A nine-member panel of the Supreme Court has unanimously dismissed a review application filed by James Gyakye Quayson, Member of Parliament for Assin North seeking to overturn the decision of the apex court to expunge his name from the records of Parliament.
The apex court ordered Parliament to expunge his name from the records of Parliament after delivering a judgment nullifying all processes leading to his election and swearing-in.
His lawyers filed the review application and a substituted statement of the case on June 29 and July 5, respectively, on the grounds that the decision of the court was against a previous binding decision of the court and made up of fundamental and basic errors.
In his arguments on Tuesday, July 25, lead counsel for the applicant, Tsatsu Tsikata, argued that the order to expunge the name of his client was against the rules of natural justice as his client was not heard on the matter.
He also argued that the right order to have been given was for the court to order his seat to be declared vacant rather.
He also argued that the court misrepresented previous decisions of the court which were relied on in making a determination that Gyakye Quayson, by holding a Canadian citizenship at the time of filing his nomination, was against Article 94(2)(a) of the 1992 Constitution.
Attorney General Godfred Yeboa Dame, however, opposed the application on the grounds that no errors were contained in the decision of the court.
He also took issue with arguments by Tsatsu Tsikata that the court misrepresented previous decisions of the court.
In his view, it is unacceptable for Tsatsu Tsikata to say that the court misrepresented itself, as it impugns malice on the part of the bench.
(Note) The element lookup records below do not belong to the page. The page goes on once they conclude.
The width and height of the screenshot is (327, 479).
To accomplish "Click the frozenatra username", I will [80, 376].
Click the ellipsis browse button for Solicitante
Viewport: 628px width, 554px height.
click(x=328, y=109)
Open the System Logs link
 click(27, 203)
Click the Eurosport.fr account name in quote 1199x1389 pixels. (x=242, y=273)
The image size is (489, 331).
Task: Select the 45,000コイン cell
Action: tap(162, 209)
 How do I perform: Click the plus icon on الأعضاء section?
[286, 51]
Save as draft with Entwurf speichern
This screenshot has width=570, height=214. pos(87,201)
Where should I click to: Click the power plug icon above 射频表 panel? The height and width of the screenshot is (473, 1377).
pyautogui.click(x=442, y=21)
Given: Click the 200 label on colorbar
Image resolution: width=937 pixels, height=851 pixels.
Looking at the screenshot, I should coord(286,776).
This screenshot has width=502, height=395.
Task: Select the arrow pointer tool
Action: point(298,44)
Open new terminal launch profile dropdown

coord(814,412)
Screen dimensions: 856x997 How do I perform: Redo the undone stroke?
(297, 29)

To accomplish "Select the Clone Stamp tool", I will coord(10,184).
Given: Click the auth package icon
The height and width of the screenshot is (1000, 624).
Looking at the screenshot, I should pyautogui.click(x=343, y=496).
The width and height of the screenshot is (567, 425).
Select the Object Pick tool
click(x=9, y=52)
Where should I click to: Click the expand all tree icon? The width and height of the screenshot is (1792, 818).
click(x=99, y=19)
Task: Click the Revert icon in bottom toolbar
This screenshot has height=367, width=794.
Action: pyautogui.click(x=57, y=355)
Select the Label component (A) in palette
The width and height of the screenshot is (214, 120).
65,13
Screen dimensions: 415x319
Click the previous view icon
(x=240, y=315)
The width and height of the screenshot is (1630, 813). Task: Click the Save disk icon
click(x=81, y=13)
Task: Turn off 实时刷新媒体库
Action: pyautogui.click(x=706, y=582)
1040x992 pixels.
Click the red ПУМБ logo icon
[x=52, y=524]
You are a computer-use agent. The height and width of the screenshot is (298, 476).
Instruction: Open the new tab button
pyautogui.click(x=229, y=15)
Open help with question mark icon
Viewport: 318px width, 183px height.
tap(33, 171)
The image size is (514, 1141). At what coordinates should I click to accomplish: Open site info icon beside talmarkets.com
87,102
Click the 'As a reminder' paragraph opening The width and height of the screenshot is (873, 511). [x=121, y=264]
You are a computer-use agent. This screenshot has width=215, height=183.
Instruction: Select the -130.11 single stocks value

He further contended that the court did not make any error in law.
Lawyer for Michael Ankomah Nimfah, Frank Davies also opposed the application arguing that Tsatsu Tsikata rather misrepresented the cases relied upon by the judges.
He also took issue with Tsatsu Tsikata claiming the Supreme Court misrepresented the cases.
The nine-member panel chaired by Chief Justice Gertrude Torkonoo dismissed the application as without total merit.